> **Task statement**: For this exercise, an exact copy is needed of only the lines from the one containing "The image size" through the end of the data, with pictures left out.

··· Given entries

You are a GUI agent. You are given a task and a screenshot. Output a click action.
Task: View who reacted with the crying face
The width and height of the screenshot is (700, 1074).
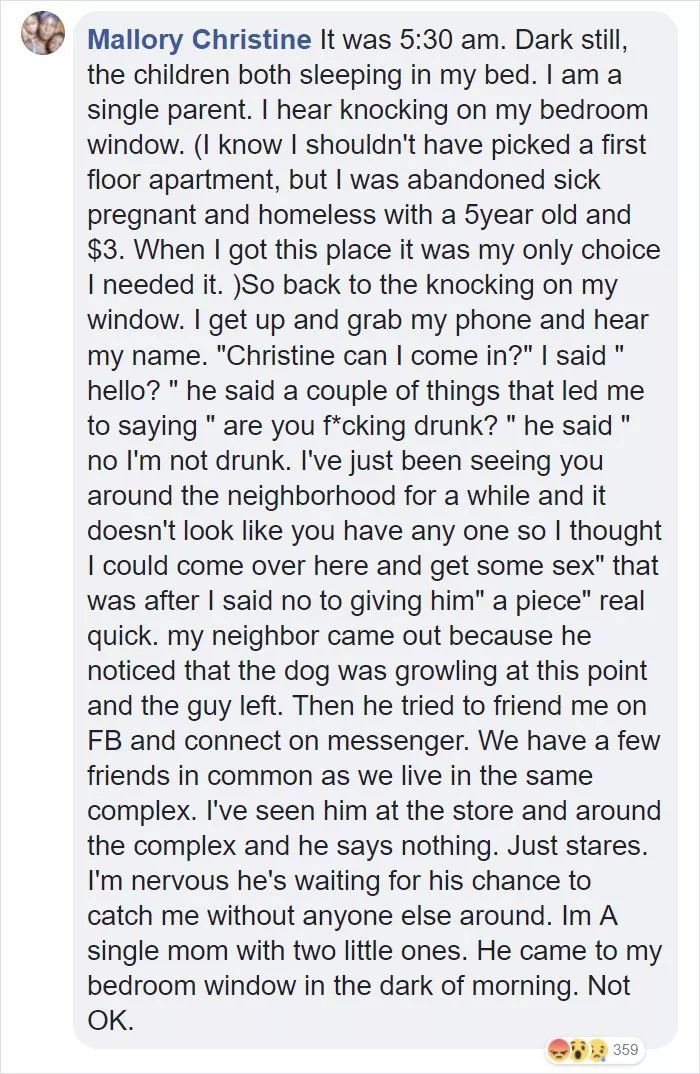[599, 1049]
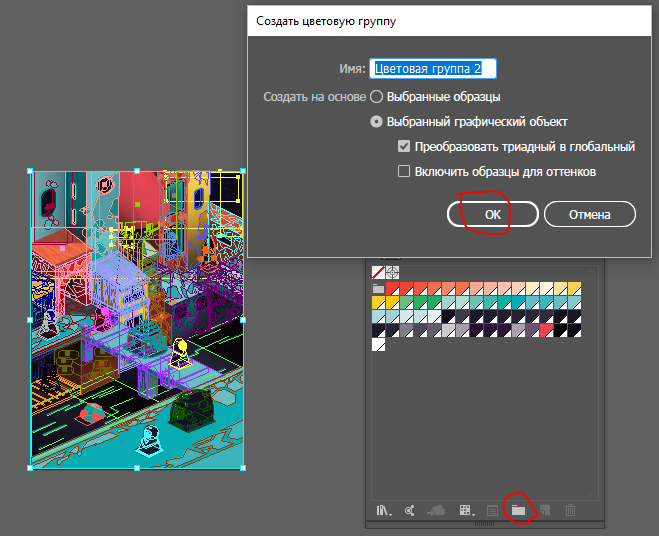Click the 'Имя' name input field

[433, 69]
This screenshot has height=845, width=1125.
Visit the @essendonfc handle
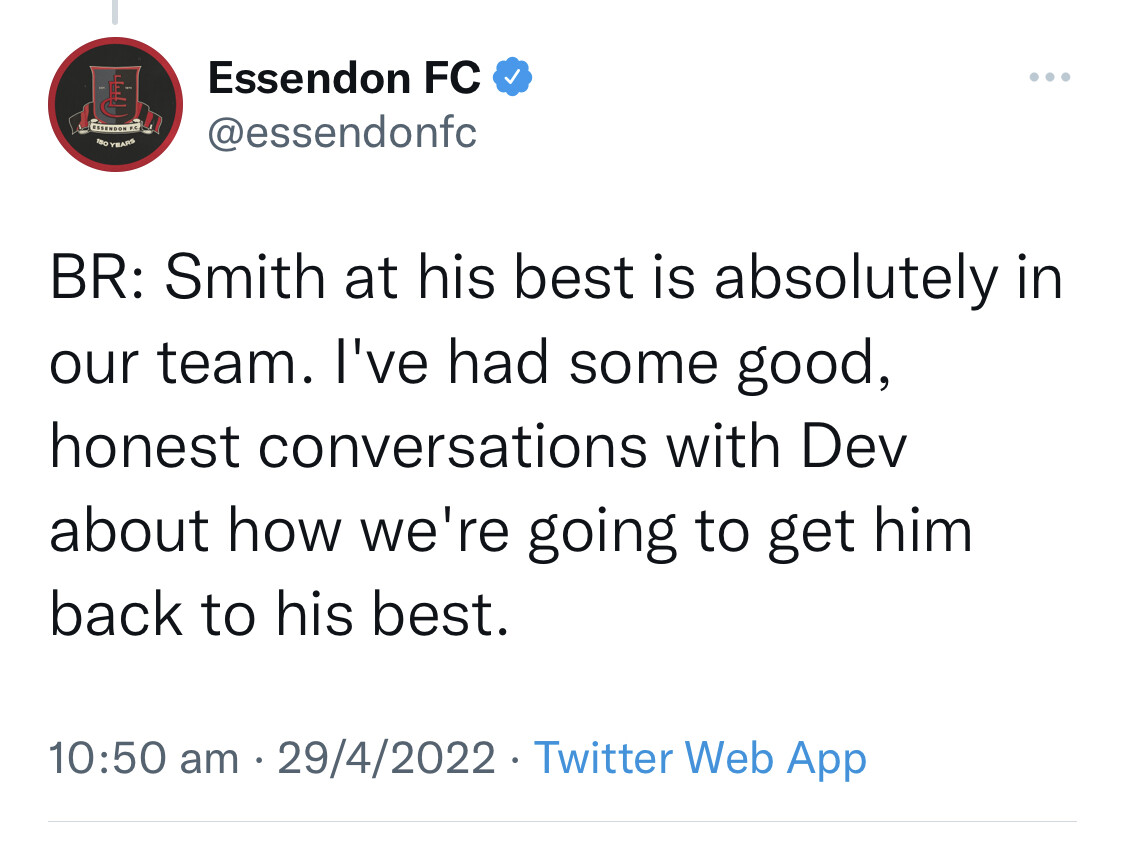coord(342,133)
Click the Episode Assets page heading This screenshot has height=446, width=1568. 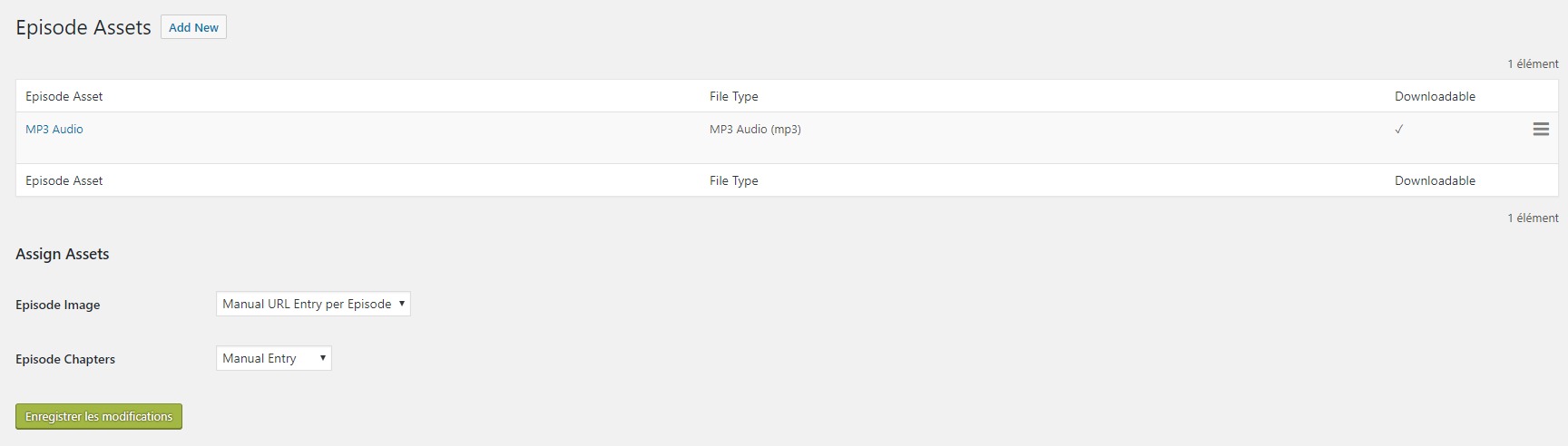pos(83,28)
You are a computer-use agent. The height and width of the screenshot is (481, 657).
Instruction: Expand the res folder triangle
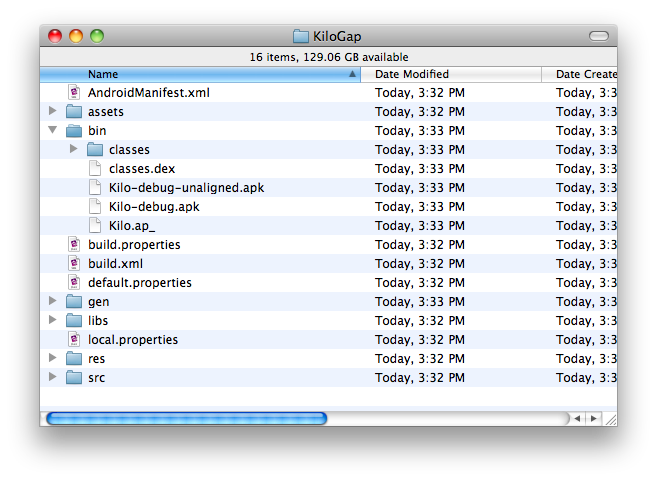click(x=53, y=358)
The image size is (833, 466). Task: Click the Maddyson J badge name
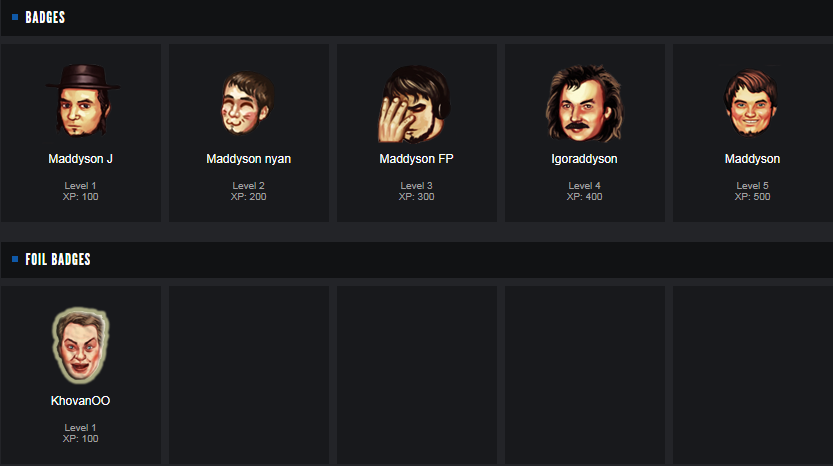pyautogui.click(x=80, y=159)
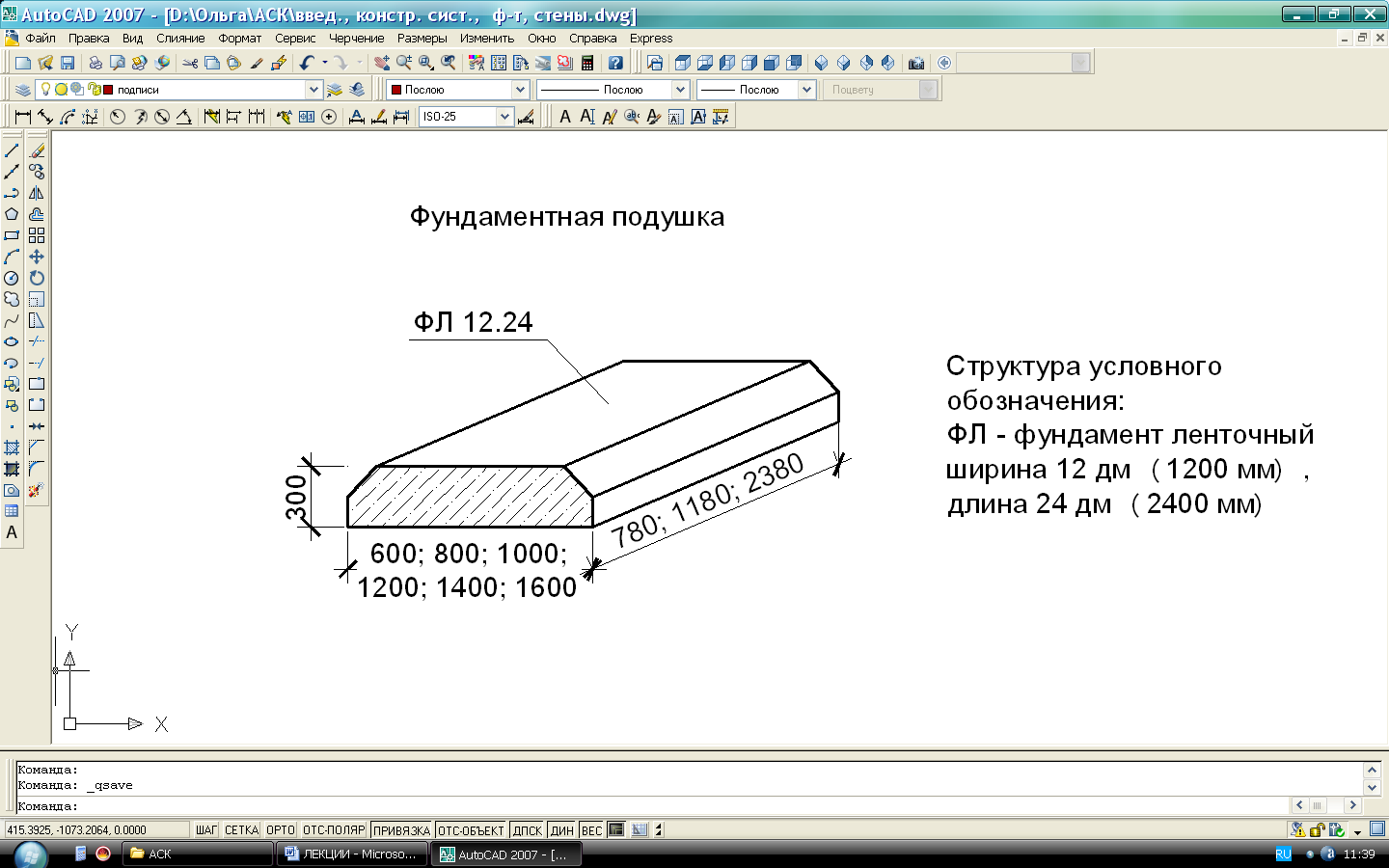1389x868 pixels.
Task: Open the Layer Properties Manager icon
Action: coord(22,90)
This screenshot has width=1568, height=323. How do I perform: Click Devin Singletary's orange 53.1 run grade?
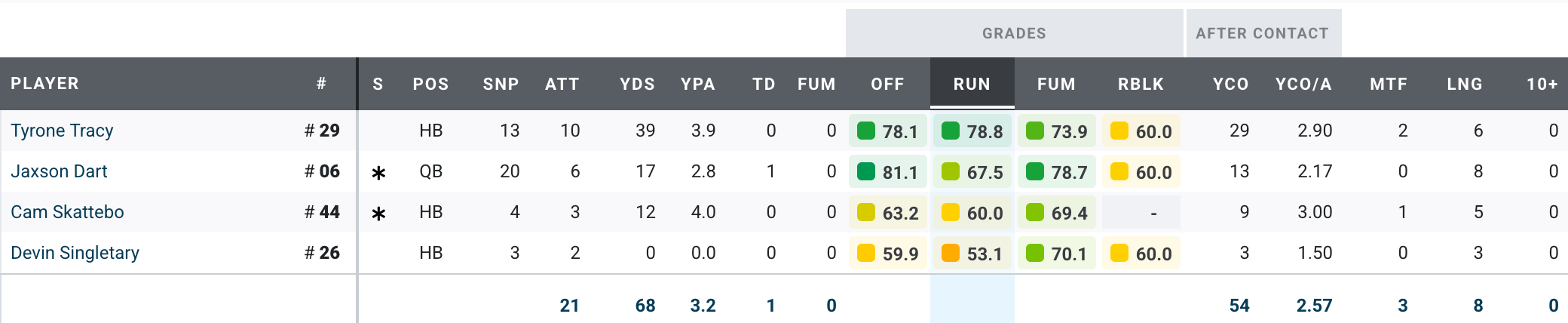click(972, 254)
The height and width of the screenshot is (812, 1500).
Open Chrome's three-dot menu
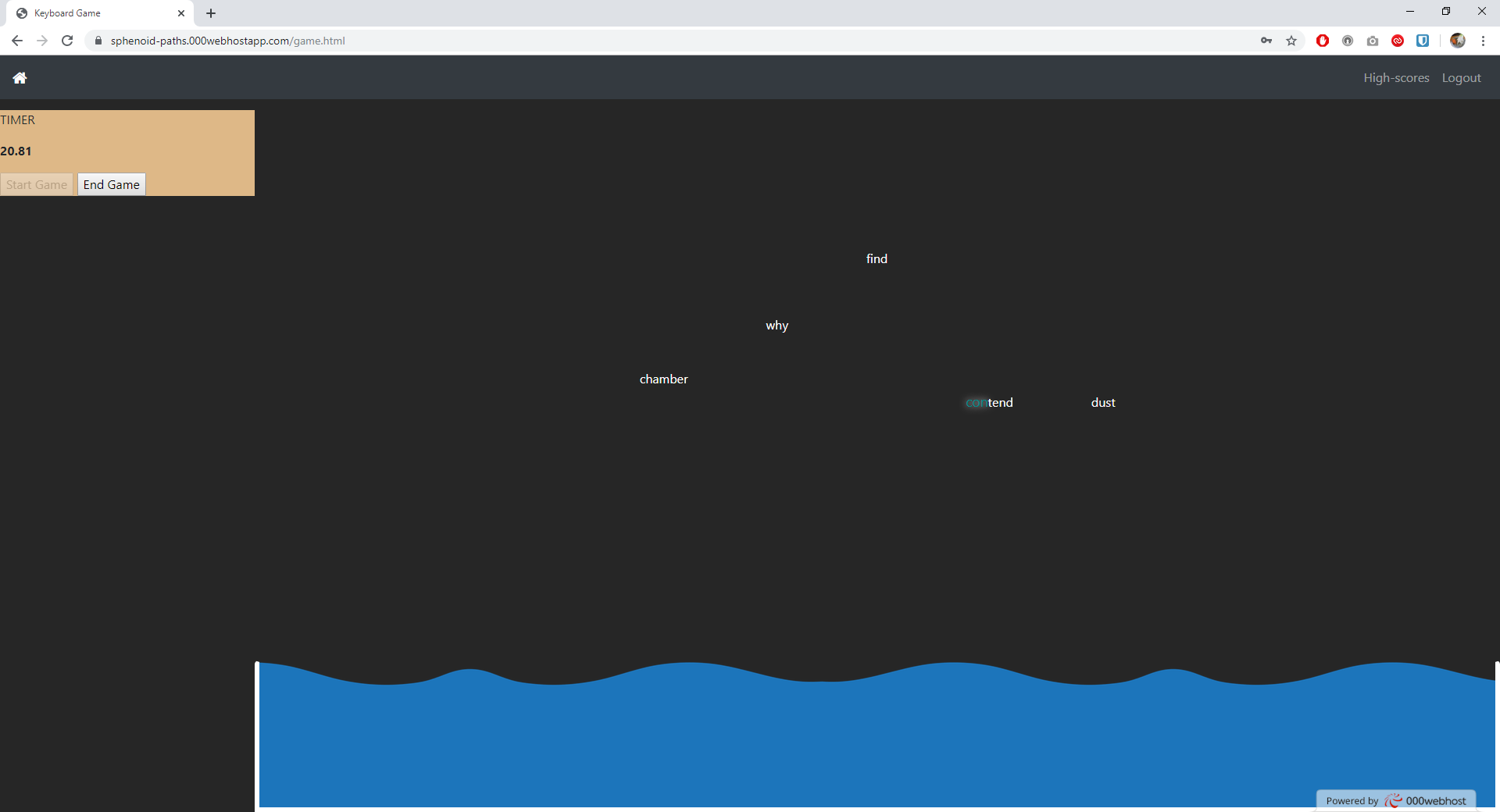[x=1483, y=41]
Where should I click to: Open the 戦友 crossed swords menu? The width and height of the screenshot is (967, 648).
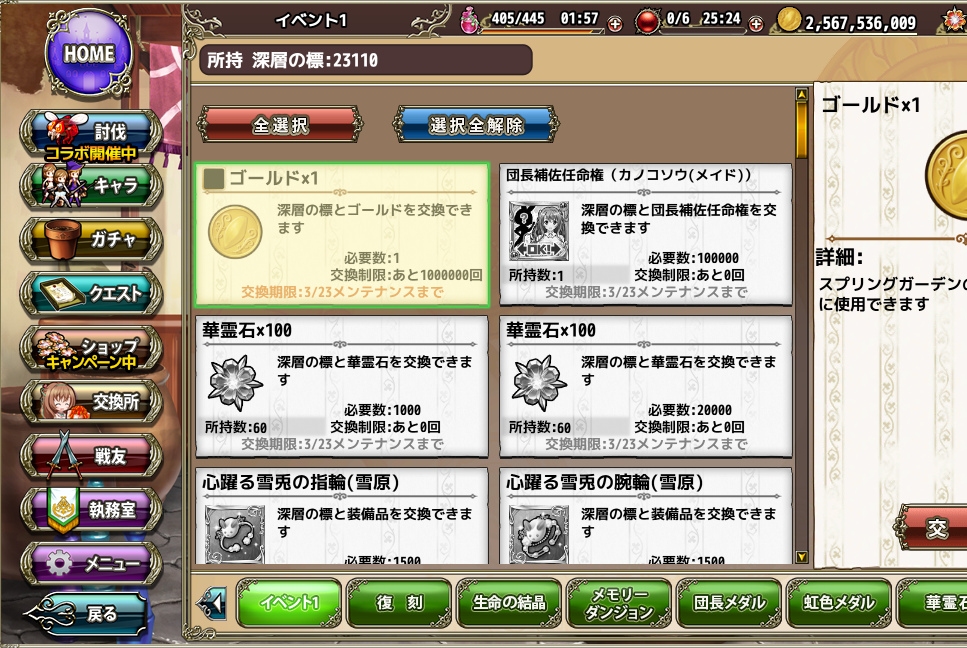[x=91, y=456]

······

> **Result of this task**:
The image size is (833, 466). Task: Click the Maddyson J badge name
pyautogui.click(x=80, y=159)
1389x868 pixels.
Task: Open the Layer Properties Manager icon
Action: coord(22,90)
This screenshot has width=1568, height=323. How do I perform: Click Devin Singletary's orange 53.1 run grade?
click(972, 254)
The height and width of the screenshot is (812, 1500).
Open Chrome's three-dot menu
[x=1483, y=41]
Where should I click to: Open the 戦友 crossed swords menu? The width and height of the screenshot is (967, 648).
[x=91, y=456]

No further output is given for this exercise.